Meine Meinung: Frischer Wind im Rathaus

Zeulenroda -Triebes  Alte und junge Hasen wollen im Team arbeiten

Heidi Henze

Heidi Henze

Frischer Wind im Rathaus klingt gut und noch dazu, wenn der Wind nicht als Böe bläst, sondern als Orkan daher kommt. Schließlich wollen die "alten", erfahrenen Stadträte, so wie Reiner Stöhr, der das 30-Jährige bereits vollgemacht hat, und die Jungschen zukünftig gemeinsam die Aufgaben stemmen. Klar dürfte jedem aus der Stadt sein, dass Stefanie Soch mit ihren 34 Jahren nicht die Erfahrungen besitzen kann, wie ein gestandener Bürgermeister oder eben Stadtrat. Aber genau das ist es. Es wird immer gejammert, dass der Nachwuchs fehlt, ihm aber eine Chance zu geben, davor scheuen sich viele. Der eine oder andere Fehler wird auch bei der jungen Frau nicht ausbleiben, doch davor sollten die Hohenleubener keine Angst haben.
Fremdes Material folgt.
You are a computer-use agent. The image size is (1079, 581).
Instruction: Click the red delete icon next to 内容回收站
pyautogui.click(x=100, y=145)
Stattdessen sollten die Städter vielmehr das Angebot der Bürgersprechstunden oder in der heutigen Zeit sich per Mail mit ihren Anfragen an den künftigen Bürgermeister wenden. Wie wäre es, wenn bevor gemeckert wird, einfach das Gespräch gesucht wird und sich dann der eine oder andere gar selbst einbringt. Den Zusammenhalt zeigen, den so viele gerne hätten. Tu Gutes und sprich darüber. Dann kann es einfach nur gut werden in Hohenleuben. Wie heißt es doch: "Fehler sind da, damit sie gemacht werden". Aber aus Fehlern kann man lernen und wenn dann alle an ihrem Versprechen festhalten und dem Nachwuchs die Unterstützung gewähren, dann muss es einfach gut werden.